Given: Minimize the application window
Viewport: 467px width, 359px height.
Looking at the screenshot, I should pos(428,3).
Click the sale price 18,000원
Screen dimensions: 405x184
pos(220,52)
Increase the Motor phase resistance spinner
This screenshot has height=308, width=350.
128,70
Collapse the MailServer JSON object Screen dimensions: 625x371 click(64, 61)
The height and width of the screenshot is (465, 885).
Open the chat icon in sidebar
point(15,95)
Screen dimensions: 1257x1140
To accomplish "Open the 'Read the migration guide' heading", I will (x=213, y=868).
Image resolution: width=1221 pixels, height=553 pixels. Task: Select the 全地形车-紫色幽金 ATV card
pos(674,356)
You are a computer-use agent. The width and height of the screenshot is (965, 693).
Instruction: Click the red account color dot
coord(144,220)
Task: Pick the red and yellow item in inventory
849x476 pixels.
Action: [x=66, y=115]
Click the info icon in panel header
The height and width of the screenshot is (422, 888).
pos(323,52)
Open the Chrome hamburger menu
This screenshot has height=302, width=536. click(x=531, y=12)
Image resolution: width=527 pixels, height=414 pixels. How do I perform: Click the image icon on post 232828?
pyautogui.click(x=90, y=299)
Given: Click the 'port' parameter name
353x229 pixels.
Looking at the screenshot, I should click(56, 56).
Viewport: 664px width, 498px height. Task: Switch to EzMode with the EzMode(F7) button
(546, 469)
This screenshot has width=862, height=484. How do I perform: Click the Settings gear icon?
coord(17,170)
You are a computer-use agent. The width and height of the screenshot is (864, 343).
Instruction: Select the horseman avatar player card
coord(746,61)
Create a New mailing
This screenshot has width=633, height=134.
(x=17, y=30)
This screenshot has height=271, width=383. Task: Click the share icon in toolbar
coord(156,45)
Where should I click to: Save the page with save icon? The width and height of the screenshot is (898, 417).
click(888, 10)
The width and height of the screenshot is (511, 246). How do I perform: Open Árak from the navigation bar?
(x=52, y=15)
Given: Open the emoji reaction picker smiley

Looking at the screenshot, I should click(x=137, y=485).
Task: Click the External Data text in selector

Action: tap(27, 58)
---+---
Each entry above should be written again exactly.

Given: Minimize the application window
Viewport: 467px width, 359px height.
Looking at the screenshot, I should pos(428,3).
Click the sale price 18,000원
Screen dimensions: 405x184
pos(220,52)
Increase the Motor phase resistance spinner
This screenshot has height=308, width=350.
128,70
Collapse the MailServer JSON object Screen dimensions: 625x371 click(64, 61)
The height and width of the screenshot is (465, 885).
Open the chat icon in sidebar
point(15,95)
Screen dimensions: 1257x1140
To accomplish "Open the 'Read the migration guide' heading", I will (x=213, y=868).
Image resolution: width=1221 pixels, height=553 pixels. Task: Select the 全地形车-紫色幽金 ATV card
pos(674,356)
You are a computer-use agent. The width and height of the screenshot is (965, 693).
Instruction: Click the red account color dot
coord(144,220)
Task: Pick the red and yellow item in inventory
849x476 pixels.
Action: [x=66, y=115]
Click the info icon in panel header
The height and width of the screenshot is (422, 888).
pos(323,52)
Open the Chrome hamburger menu
This screenshot has height=302, width=536. click(x=531, y=12)
Image resolution: width=527 pixels, height=414 pixels. How do I perform: Click the image icon on post 232828?
pyautogui.click(x=90, y=299)
Given: Click the 'port' parameter name
353x229 pixels.
Looking at the screenshot, I should click(56, 56).
Viewport: 664px width, 498px height. Task: Switch to EzMode with the EzMode(F7) button
(546, 469)
This screenshot has width=862, height=484. How do I perform: Click the Settings gear icon?
coord(17,170)
You are a computer-use agent. The width and height of the screenshot is (864, 343).
Instruction: Select the horseman avatar player card
coord(746,61)
Create a New mailing
This screenshot has width=633, height=134.
(x=17, y=30)
This screenshot has height=271, width=383. Task: Click the share icon in toolbar
coord(156,45)
Where should I click to: Save the page with save icon? The width and height of the screenshot is (898, 417).
click(888, 10)
The width and height of the screenshot is (511, 246). How do I perform: Open Árak from the navigation bar?
(x=52, y=15)
Given: Open the emoji reaction picker smiley

Looking at the screenshot, I should click(x=137, y=485).
Task: Click the External Data text in selector

Action: tap(27, 58)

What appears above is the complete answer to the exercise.